Top of Provided data

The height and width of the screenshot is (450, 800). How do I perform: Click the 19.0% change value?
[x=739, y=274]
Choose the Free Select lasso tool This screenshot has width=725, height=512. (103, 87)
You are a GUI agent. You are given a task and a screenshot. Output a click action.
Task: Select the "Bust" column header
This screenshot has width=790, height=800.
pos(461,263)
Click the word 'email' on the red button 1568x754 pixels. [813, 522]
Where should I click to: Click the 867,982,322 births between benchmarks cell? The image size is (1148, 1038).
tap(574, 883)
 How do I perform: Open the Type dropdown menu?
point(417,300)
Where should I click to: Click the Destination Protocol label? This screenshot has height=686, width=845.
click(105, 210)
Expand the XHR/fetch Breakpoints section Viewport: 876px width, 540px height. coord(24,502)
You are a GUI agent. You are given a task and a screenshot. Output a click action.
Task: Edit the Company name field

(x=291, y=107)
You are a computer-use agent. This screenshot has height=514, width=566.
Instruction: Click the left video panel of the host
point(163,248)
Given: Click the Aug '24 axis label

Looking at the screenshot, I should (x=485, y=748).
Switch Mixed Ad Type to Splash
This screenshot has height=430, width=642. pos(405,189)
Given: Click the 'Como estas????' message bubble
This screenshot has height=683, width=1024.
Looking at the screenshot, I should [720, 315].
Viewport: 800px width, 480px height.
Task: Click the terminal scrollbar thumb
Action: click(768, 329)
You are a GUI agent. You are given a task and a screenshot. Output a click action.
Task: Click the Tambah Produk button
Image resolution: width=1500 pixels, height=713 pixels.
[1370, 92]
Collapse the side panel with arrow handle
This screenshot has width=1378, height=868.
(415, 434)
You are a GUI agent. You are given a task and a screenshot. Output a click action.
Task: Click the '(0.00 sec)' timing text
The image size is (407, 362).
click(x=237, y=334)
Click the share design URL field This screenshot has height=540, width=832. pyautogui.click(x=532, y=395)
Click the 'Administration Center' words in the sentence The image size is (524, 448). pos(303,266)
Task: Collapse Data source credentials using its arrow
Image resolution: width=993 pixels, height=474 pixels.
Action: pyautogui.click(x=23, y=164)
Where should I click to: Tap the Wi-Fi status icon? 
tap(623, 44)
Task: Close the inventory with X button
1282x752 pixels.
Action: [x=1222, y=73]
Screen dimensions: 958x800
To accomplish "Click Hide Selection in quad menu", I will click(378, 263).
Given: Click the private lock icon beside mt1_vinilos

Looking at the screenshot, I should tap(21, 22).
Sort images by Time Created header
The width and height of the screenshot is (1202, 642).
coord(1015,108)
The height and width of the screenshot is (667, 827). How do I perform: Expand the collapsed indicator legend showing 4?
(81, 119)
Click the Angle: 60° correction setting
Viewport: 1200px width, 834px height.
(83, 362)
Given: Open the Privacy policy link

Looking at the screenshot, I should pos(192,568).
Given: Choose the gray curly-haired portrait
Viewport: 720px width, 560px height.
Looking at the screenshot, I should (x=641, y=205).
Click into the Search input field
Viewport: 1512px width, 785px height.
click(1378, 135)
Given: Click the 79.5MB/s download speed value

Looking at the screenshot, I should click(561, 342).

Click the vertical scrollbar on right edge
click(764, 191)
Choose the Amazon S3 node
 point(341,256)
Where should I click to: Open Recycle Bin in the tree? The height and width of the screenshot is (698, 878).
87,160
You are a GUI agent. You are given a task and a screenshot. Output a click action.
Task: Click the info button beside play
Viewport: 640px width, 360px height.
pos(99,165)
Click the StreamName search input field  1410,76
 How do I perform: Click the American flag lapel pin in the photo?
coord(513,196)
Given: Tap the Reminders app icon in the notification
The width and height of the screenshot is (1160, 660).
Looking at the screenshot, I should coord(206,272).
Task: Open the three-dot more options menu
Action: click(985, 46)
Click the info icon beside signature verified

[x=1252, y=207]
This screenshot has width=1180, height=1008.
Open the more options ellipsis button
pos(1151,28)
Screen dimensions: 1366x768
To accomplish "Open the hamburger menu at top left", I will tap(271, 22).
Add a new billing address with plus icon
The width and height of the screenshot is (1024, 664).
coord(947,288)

Bottom of Provided data

**What the exercise asks**: Lines with the string "dimensions" in the data above: say how many there are, giving the number alone.

**Exercise response**: 2